The Cambridge Dictionary defines machine learning as “the process of computers changing the way they carry out tasks by learning from new data, without a human being needing to give instructions in the form of a program.”
That idea of naturally evolving to better perform tasks is critical to how Neural Technologies’ revenue protection, credit management and customer engagement solutions empower our customers.
The power of these advanced solutions offers a pathway to reduce revenue leakage, increase customer revenue, reduce bad debt risk, optimize business operations, and ensure a more effective and competitive business in our modern operating landscape.
Evolution powers opportunity
Early concepts of neural networks and machine learning date back to the 1940s, with major breakthroughs in an area known as ‘back propagation’ going on to further unlock the potential of these opportunities in the 1980s.
The field of machine learning continued to evolve, with the sophistication of these technologies advancing significantly in recent decades including Deep Learning and Generative Adversarial Networks. A true enabler has come in the form of significant improvements to the availability of data, and the rapid growth in computing power such as GPUs ready to power these solutions.
“Only in recent years has the availability of both computing power and readily available data enabled machine learning to really grow into common business usage… A growing awareness under the umbrella of machine learning operations (MLOps) and in-production monitoring is enabling organisations to deliver long-term business solutions,” argues Dr. George Bolt, Head of Analytics at Neural Technologies.
We can see the power of these solutions in action at Neural Technologies. Our White Paper series offers insight into the remarkable range of use cases that machine learning can be deployed in.
These impacts aren’t simply theoretical. We have over 30 years’ experience delivering on the benefits of machine learning for customers in the telecommunications space and beyond. That includes implementation in areas as diverse as mineral exploration, manufacturing monitoring to finance.
Our machine learning expertise provides the basis for solutions to tackle fraud such as premium rate services (PRS), international traffic, roaming, non-payment, subscription fraud, scam call mitigation and a wide range of other advanced solutions for key business needs. Adaptation and evolution is at the heart of those implementations.
Adapting to deliver
That ability to learn and adapt means an effective machine learning solution doesn’t simply offer a static answer to a business problem — it adapts to respond to changing circumstances.
“By learning, it means that computers through exposure to data can generate a solution to a problem. This data-driven approach is in contrast to algorithmic software programming where a human engineer has to design and code step-by-step how the solution is achieved,” highlights Dr. George Bolt.

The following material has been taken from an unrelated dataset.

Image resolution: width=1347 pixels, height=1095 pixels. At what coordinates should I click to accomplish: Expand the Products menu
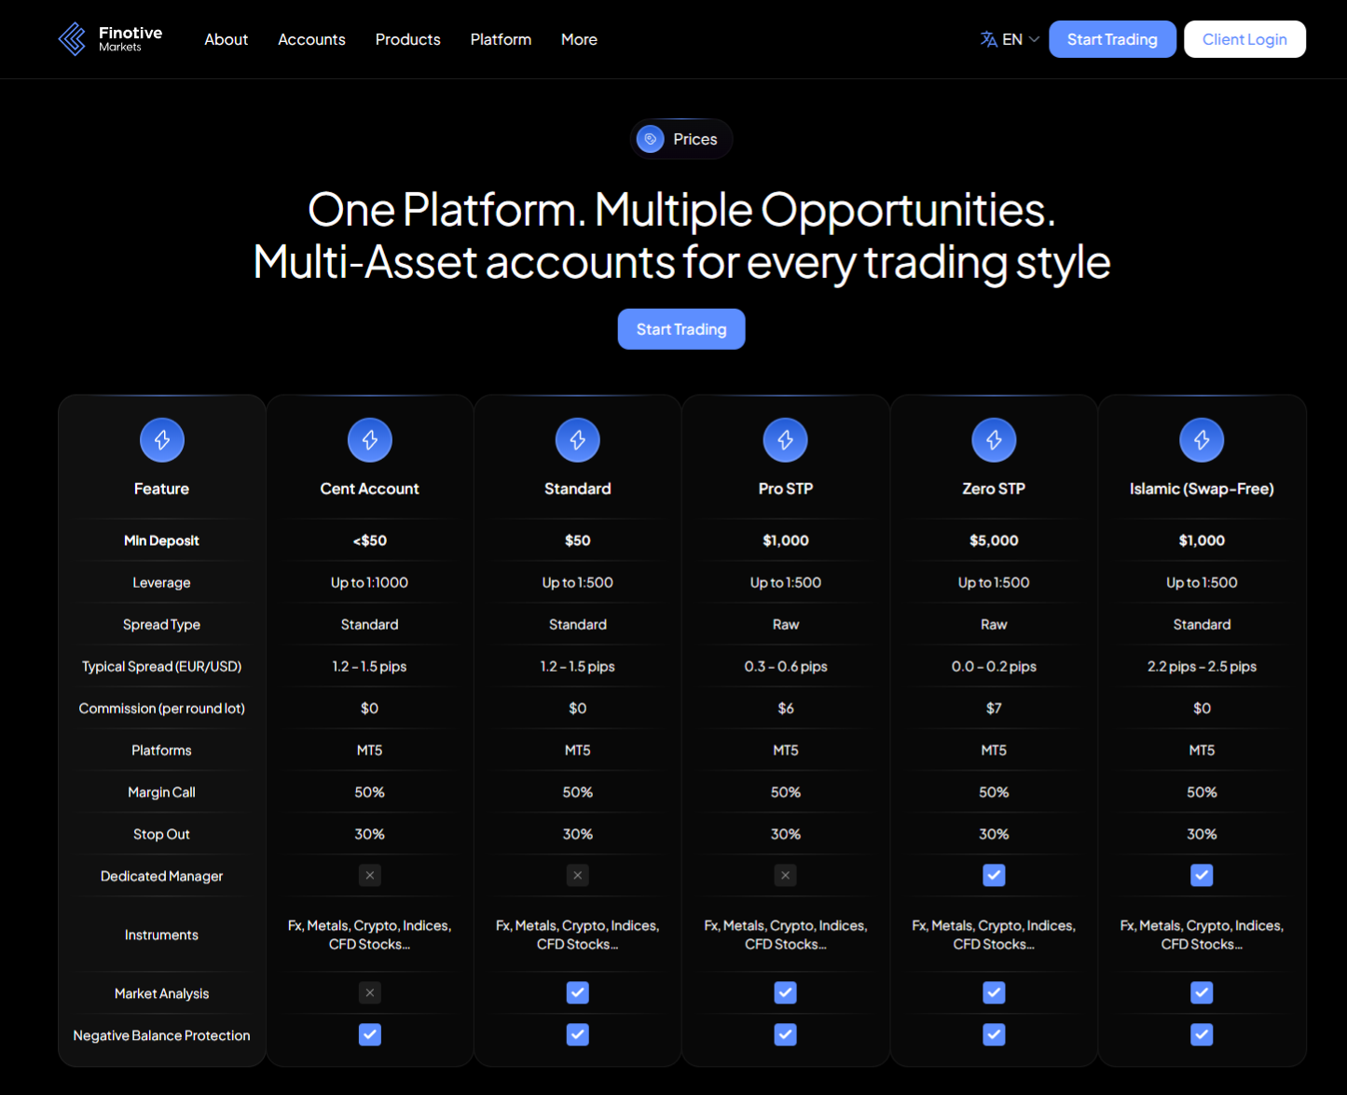pyautogui.click(x=407, y=39)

That’s particularly important in an area like revenue protection where threats are constantly evolving. Fraud prevention and revenue protection are two key areas for our machine learning portfolio, providing an automated solution that adapts to meet changing fraud risks in a high-volume landscape.
Dr. George Bolt also makes clear the importance of understanding the right kind of learning to evolve. “As part of the learning process, the machine learning algorithms identify potential data that is biasing outcomes away from what might more realistically be expected. This allows re-review to be performed and outcomes fed back into the learning process. Automation of learning is a task requiring extensive skill due to the vagaries of data and risk of bias.”
It’s vital that machine learning techniques support detailed reasons analysis, and providing an explanation of decisions and understanding of information extracted from data is equally important to appropriate use. This is an area where extensive experience across many business domains has allowed Neural Technologies’ machine learning engineers and data scientists to provide solutions which can be leveraged by a wide range of businesses and roles, and not simply technical experts with deep domain expertise.
Neural Technologies’ machine learning solutions don’t just respond to expected events, they learn and adapt to ensure a fit-for-purpose solution that evolves with business needs. That fundamental learning process reduces revenue risks, optimizes operational efficiency, and provides a confident pathway to better business operations.